‘Women need to see other women lead,” says Michelle Suskauer.
Making her first visit to a Jacksonville voluntary Bar association since being sworn into office, The Florida Bar President Michelle Suskauer addressed the meeting of the Jacksonville Women Lawyers Association on Wednesday at The River Club.
A criminal defense attorney and partner with Dimond Kaplan & Rothstein in West Palm Beach, Suskauer is the 70th president of the organization and the sixth woman to serve as president.
Speaking to about 150 attorneys, judges and guests, Suskauer outlined some of the initiatives on the agenda for her year leading the 106,000-member statewide organization.
She said although the ratio of women to men graduating from law schools in the past several years is nearly equal, the statewide membership remains about 38 percent women and 62 percent men.
About 25 percent are young lawyers – under the age of 35 or in practice for less than five years.

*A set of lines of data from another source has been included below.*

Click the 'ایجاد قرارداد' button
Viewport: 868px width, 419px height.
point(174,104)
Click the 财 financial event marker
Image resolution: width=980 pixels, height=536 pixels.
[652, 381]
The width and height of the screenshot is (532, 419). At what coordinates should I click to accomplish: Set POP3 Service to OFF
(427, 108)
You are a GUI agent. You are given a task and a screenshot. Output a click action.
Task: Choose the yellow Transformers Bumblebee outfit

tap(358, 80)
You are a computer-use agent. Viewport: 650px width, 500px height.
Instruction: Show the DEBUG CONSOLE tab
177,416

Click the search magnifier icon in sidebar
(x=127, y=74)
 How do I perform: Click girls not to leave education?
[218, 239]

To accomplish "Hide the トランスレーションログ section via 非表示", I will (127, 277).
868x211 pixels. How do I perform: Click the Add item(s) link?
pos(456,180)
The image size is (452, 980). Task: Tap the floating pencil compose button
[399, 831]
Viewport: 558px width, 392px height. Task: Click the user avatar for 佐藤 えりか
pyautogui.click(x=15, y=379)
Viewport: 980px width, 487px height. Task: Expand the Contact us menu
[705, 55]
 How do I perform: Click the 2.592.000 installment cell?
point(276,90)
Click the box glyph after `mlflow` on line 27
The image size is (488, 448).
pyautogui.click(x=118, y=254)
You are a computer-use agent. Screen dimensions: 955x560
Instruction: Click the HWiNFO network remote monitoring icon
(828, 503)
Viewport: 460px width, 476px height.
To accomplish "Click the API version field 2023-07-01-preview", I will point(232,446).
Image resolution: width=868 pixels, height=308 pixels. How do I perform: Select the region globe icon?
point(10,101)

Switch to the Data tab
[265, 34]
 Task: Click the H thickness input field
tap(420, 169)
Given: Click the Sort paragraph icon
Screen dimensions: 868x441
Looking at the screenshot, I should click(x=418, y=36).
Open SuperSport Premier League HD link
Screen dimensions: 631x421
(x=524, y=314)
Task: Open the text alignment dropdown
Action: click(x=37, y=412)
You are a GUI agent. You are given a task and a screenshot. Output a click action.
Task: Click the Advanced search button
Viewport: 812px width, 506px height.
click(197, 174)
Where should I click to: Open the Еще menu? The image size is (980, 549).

Thirty-five percent are solo practitioners and 65 percent work in firms with five or fewer attorneys.
She encouraged the audience to join the Bar’s many practice area sections.
“It’s a way to be more involved, get CLEs, network and find out what’s on the cutting edge of your practice area,” Suskauer said.
The Bar is convening its inaugural Criminal Justice Summit Oct. 16-17 in conjunction with the organization’s fall meeting in Tampa.
It will combine the expertise of judges, elected state attorneys, public defenders and criminal defense attorneys.
The intent is to build consensus on issues such as sentencing reform, specialty courts and juvenile justice.
“We have a lot more in common than we do apart when it comes to criminal justice reform,” Suskauer said.
Addressing gender inequality in the legal profession, she said far fewer women than men are equity partners in law firms.
Women over 50 years of age represent only 20 percent of lawyers because they become frustrated with the lack of advancement and the gap in the compensation system that is controlled by male partners at most firms, Suskauer said.
“Women are abandoning the law when they should be at the height of their careers,” she said.
Ways to change that trend include women lawyers mentoring each other and looking out for their peers when it comes to the business side of practice.
“It could be one conversation that changes your life, or it could be a lifetime relationship. And women need to send each other work and help each other,” said Suskauer.
Assuming leadership roles on the local and state levels was another suggestion. Suskauer encouraged seeking election to Bar association boards.
“Women need to see other women lead. It’s inspiring,” she said.
The JWLA’s next meeting is scheduled for 11:40 a.m. Nov. 8 at The River Club. Nonmembers are welcome to attend.